The family immediately disappeared up the stairs.  I did not see them again.

There are more levels to this story and to this encounter than I will ever understand.  The family was African American.  Would I feel any different about the encounter if the family had been Anglo?  I don’t think so, because I was tuned into the interaction as it happened because of the child being a child.  I could sense a universe of hurt behind the voice of the thin, intense, disturbed and agitated man.  I can imagine that he, having been born perhaps in the early 30s or before, having deep personal history about labor, including child labor, both for himself and for his ancestors.  I can imagine a similar story coming from people whose lives as children revolved around farm work, as well.
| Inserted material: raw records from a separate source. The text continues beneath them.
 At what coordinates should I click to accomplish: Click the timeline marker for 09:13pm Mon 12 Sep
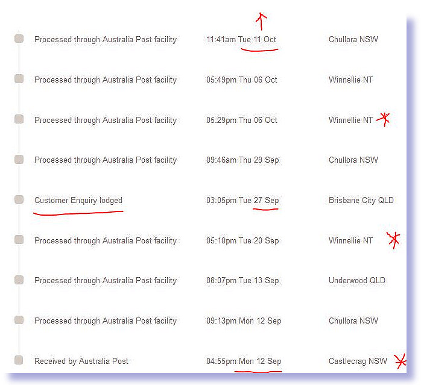click(19, 320)
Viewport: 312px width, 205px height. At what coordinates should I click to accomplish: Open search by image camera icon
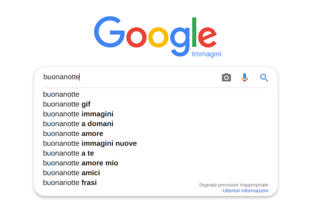tap(227, 77)
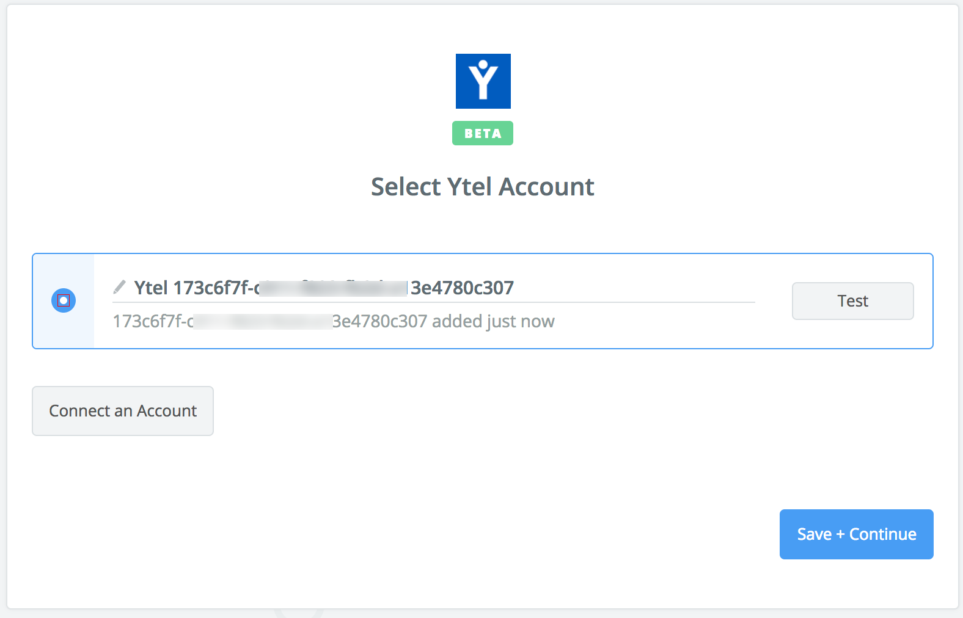Click the green BETA badge
963x618 pixels.
(483, 133)
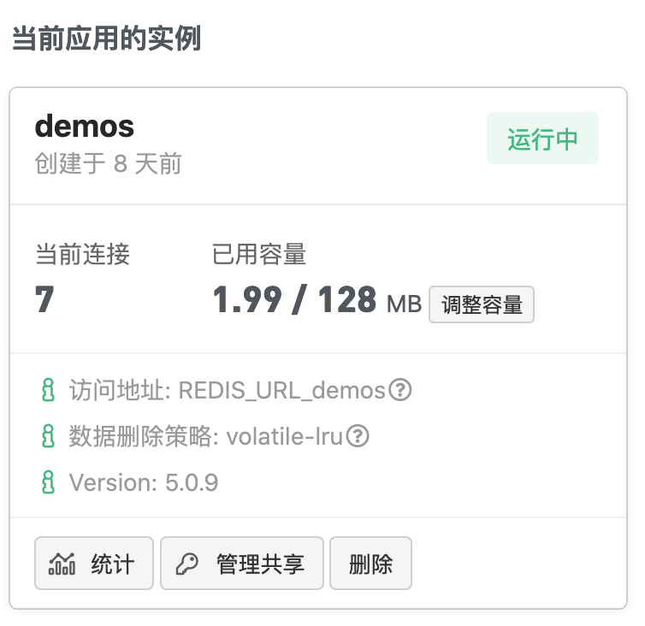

At the same time I understand that he was not, at this instant, tuned into the life experience of the silent, shy, thin and beautiful child with her hands clutching handfuls of soft yellow fluffy fleece.

Yes, spinning and weaving IS WORK.  Yet work done by choice and with happiness is different than the kind of work this man seemed to be referring to.

It brought me to thinking about how easy it is for adults to miss the moments of empathy that children require to find in their own interactions with the environment what things feel like to their own self.  These experiences of what attachment experts refer to as ‘exploration’ happen as soon as an infant’s body has developed enough to begin to understand that the hands waving around in front of their eyes belong to them, and that they can move them around at will.

The end result of what is called safe and secure attachment to caregivers in the world is exploration.  Interferences in safety and security impinge upon this process of exploration.  Yes, it was obvious to me that every caregiver that cared enough to come with their children to an event such as this art festival cared a great deal for their little ones.  Yet in this small interactive encounter I thought about how histories of trauma affect grown ups who in billions of small ways communicate unresolved trauma on down the generations.

This, in turn, makes me think particularly of something I have said very little about thus far on my blog:  What is preoccupied (ambivalent) insecure attachment?  (see:  +SIEGEL – DESCRIPTION OF ATTACHMENT STYLES).  In unconscious ways, orchestrated most effectively through denial of our own trauma triggers, we can remain preoccupied with our own reality of unresolved trauma and project that reality onto children in our care.

I sensed that something about seeing this little girl that he loved probably more than he loves his own life with her hands in that fleece, standing by that drum carder intent on the process of ‘working’ with the wool, was a trauma trigger for this man.  That was his reaction.  I could FEEL it big time.  I felt sad at the same time I couldn’t help but feel happy that what this man wanted for this girl was to have fun — aka, for her to be happy.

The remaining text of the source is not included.